Put simply, the Federal government enacted the Indian Child Welfare Act (ICWA) 35 years ago to address and to prevent abuse and harm caused by state-sponsored or authorized removal of Indian children from their families and their tribes.  In enacting ICWA in 1978 Congress made the following specific findings of fact:

(1) that clause 3, section 8, article I of the United States Constitution provides that ''The Congress shall have Power * * * To regulate Commerce * * * with Indian tribes '' and, through this and other constitutional authority, Congress has plenary power over Indian affairs;

(2) that Congress, through statutes, treaties, and the general course of dealing with Indian tribes, has assumed the responsibility for the protection and preservation of Indian tribes and their resources;

(3) that there is no resource that is more vital to the continued existence and integrity of Indian tribes than their children and that the United States has a direct interest, as trustee, in protecting Indian children who are members of or are eligible for membership in an Indian tribe;

(4) that an alarmingly high percentage of Indian families are broken up by the removal, often unwarranted, of their children from them by nontribal public and private agencies and that an alarmingly high percentage of such children are placed in non-Indian foster and adoptive homes and institutions; and

(5) that the States, exercising their recognized jurisdiction over Indian child custody proceedings through administrative and judicial bodies, have often failed to recognize the essential tribal relations of Indian people and the cultural and social standards prevailing in Indian communities and families.

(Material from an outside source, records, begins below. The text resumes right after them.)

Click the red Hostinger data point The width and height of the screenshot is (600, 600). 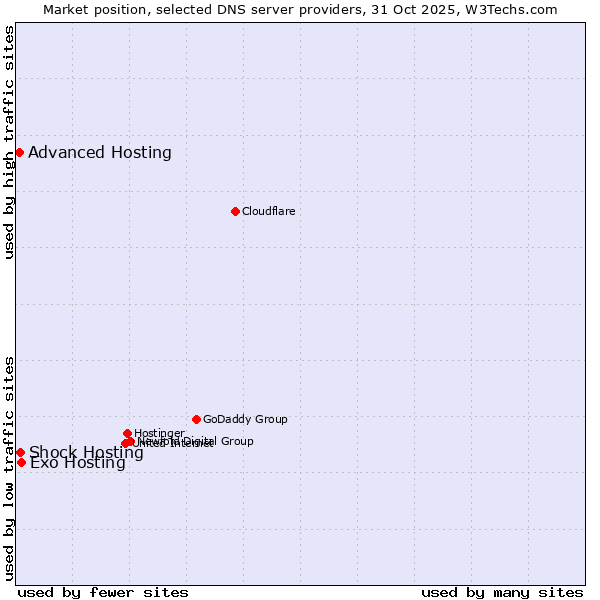pyautogui.click(x=127, y=433)
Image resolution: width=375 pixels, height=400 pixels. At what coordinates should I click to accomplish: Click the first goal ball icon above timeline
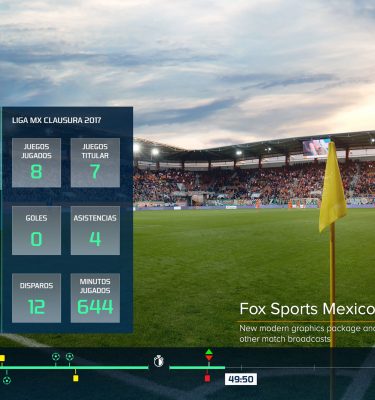tap(56, 357)
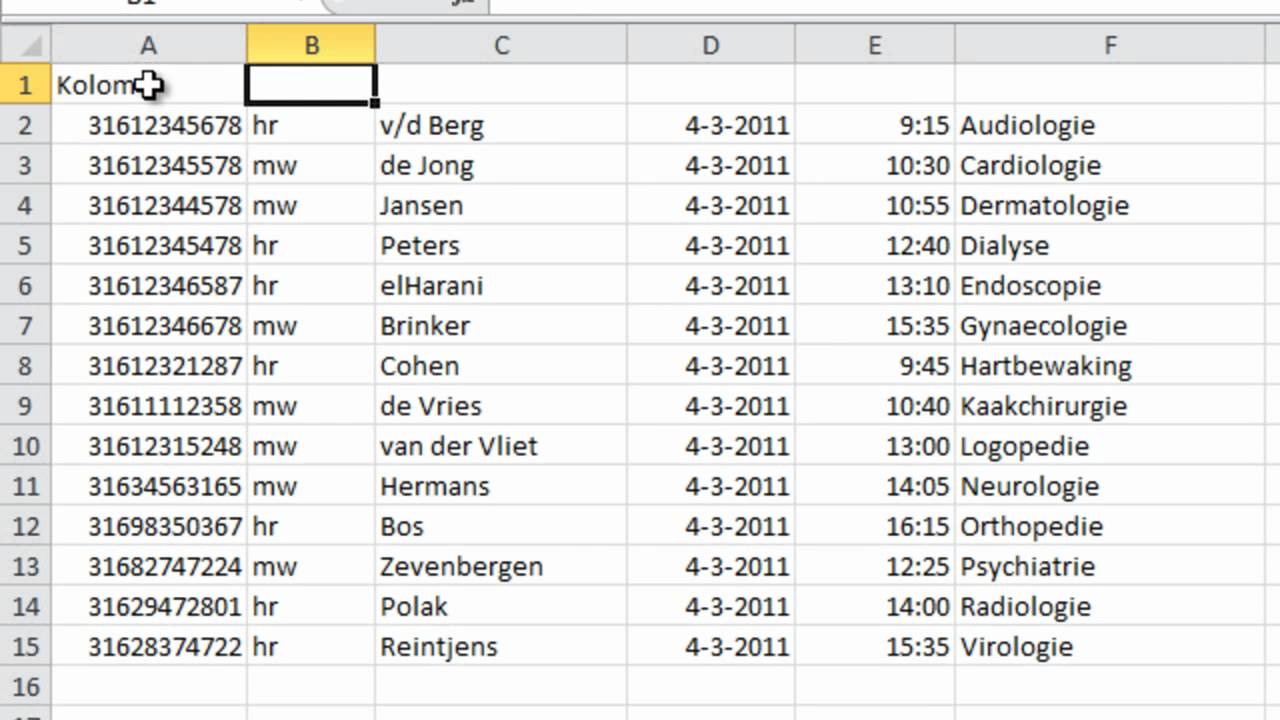
Task: Select column F header
Action: coord(1110,45)
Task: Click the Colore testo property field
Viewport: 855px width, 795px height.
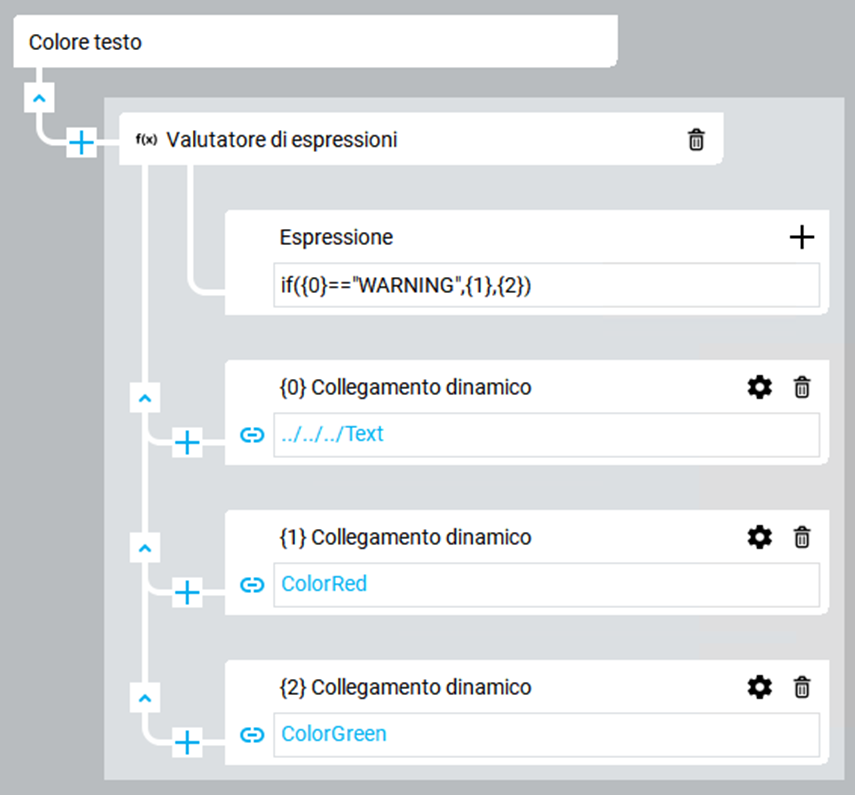Action: click(315, 43)
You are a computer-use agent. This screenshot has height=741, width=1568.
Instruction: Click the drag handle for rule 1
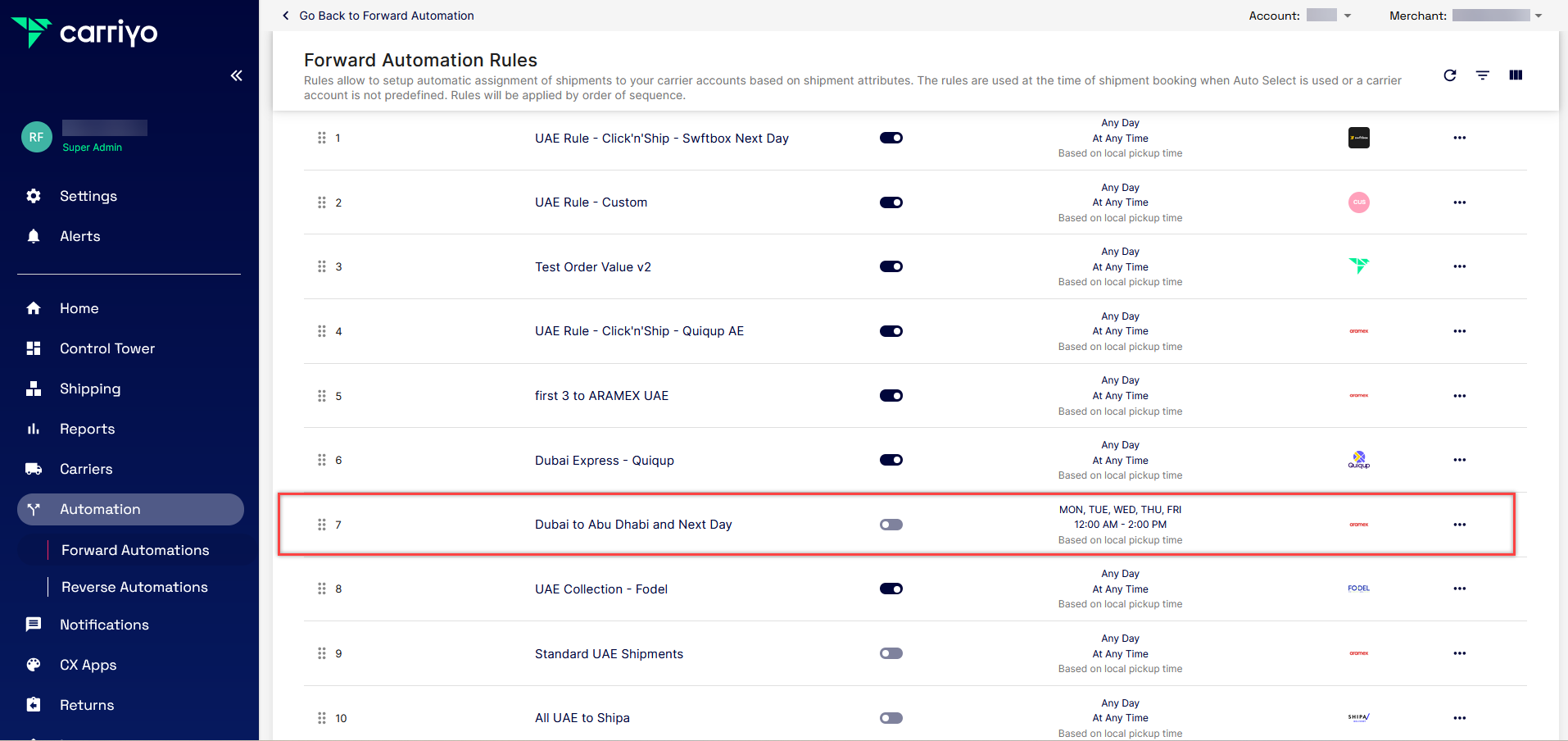click(x=321, y=138)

Against this backdrop, ICWA established minimum federal jurisdictional, procedural and substantive standards intended to accomplish two things: protecting the right of an Indian child to live with an Indian family AND to stabilize and ensure the continued existence of Indian tribes.  When ICWA applies to an Indian child’s case, the child’s tribe and family are required as a matter of legal right to have an opportunity to be involved in decisions affecting services for the child.  A tribe or a parent can also petition to transfer jurisdiction of the case to their own tribal court.  ICWA sets out federal requirements regarding removal and placement of Indian children in foster or adoptive homes and allows the child’s tribe to intervene in such cases.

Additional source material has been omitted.